Transcribe every entry word for word, leaving out all images.

Segment Start: Data for this exercise

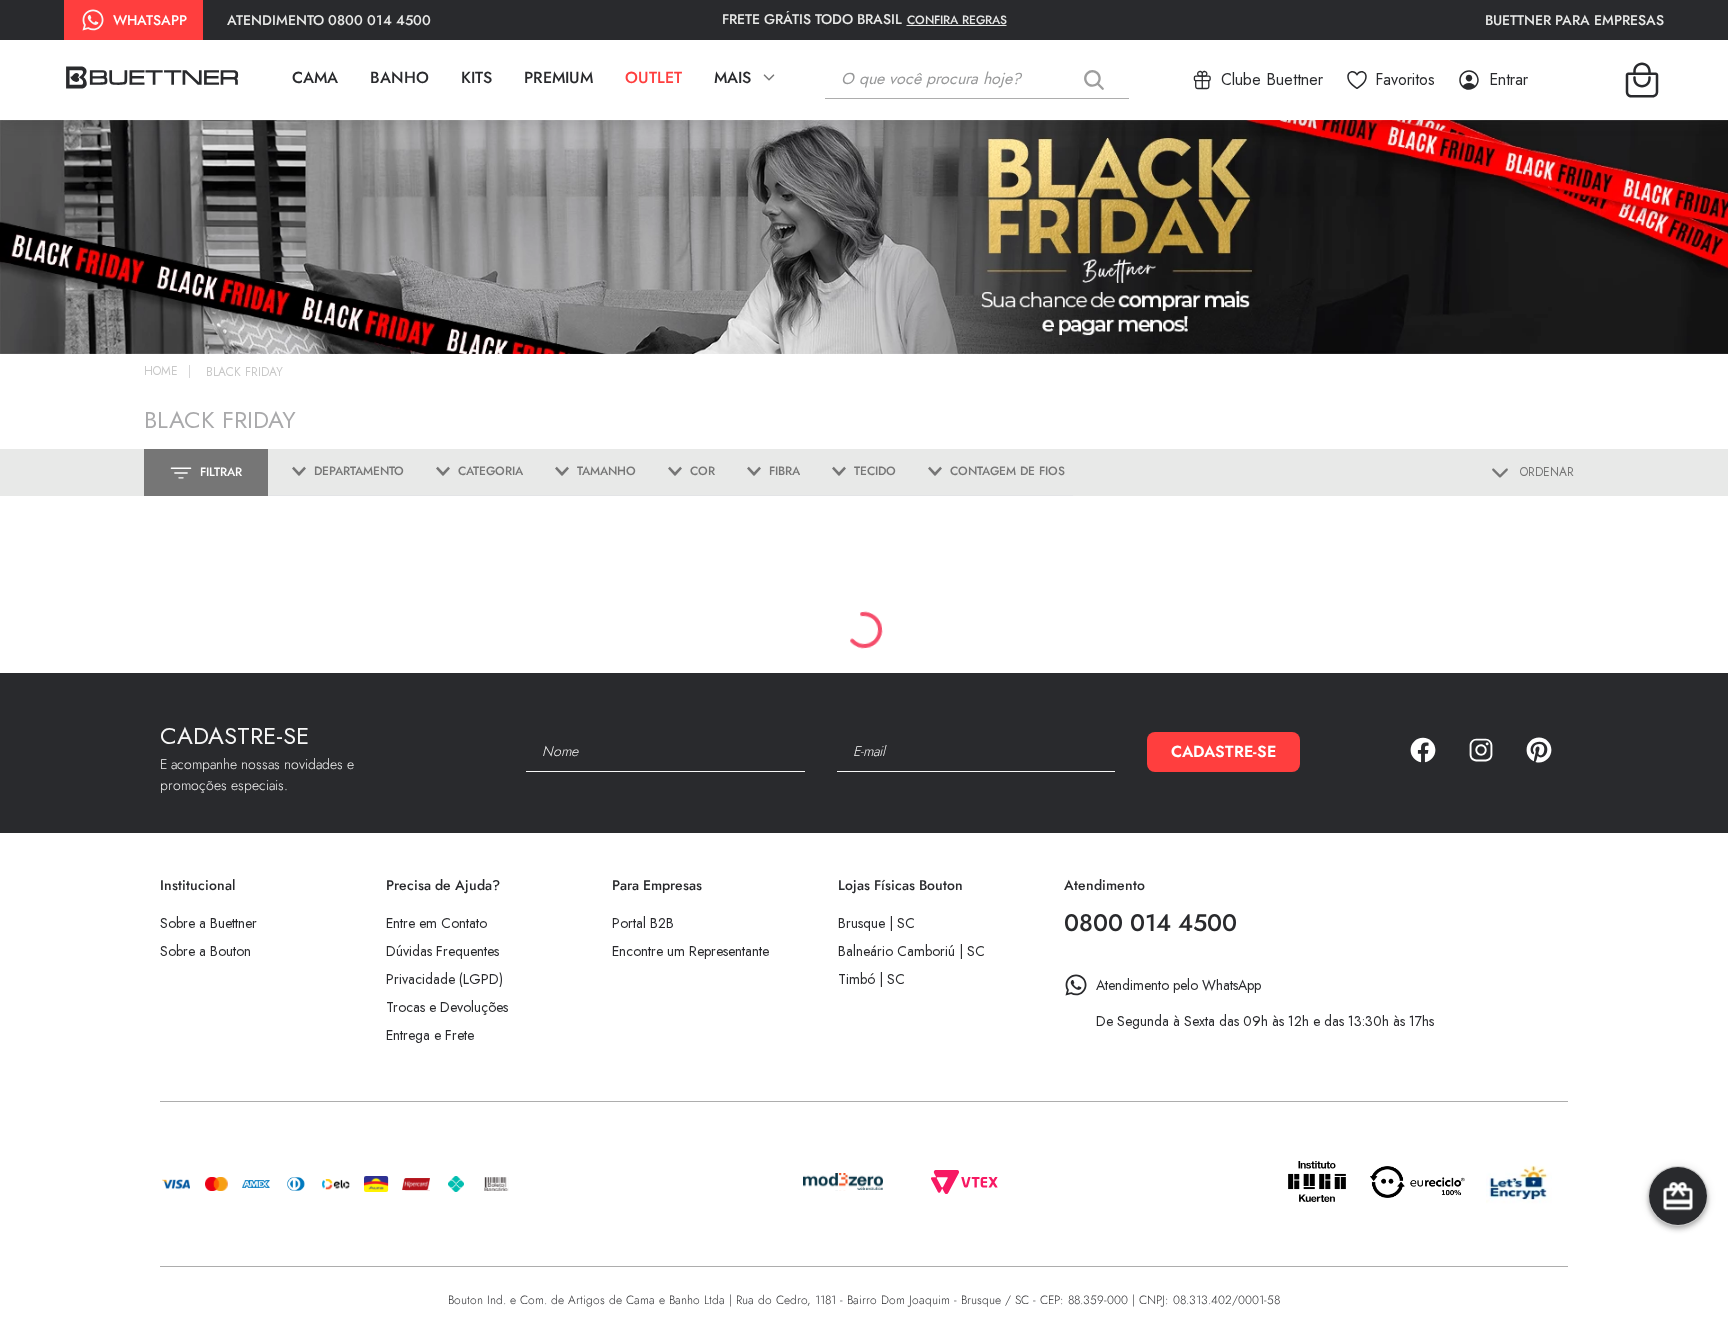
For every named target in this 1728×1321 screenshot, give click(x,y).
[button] (340, 472)
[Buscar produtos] (1098, 79)
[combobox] (992, 80)
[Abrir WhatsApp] (1678, 1270)
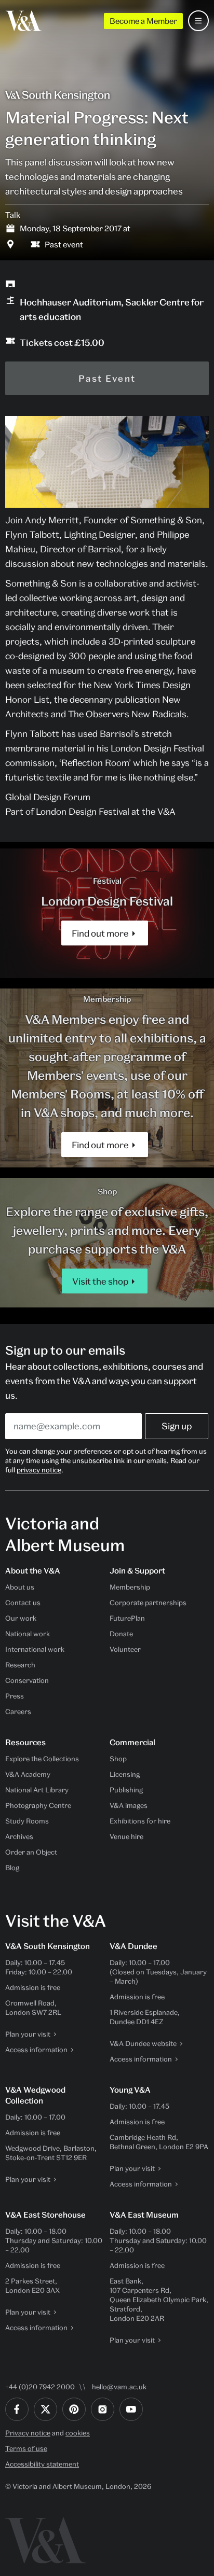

Segment End: Data for this exercise

Problem solution:
For every named target in this 1728×1321 screenshot, give click(x,y).
[button] (340, 472)
[Buscar produtos] (1098, 79)
[combobox] (992, 80)
[Abrir WhatsApp] (1678, 1270)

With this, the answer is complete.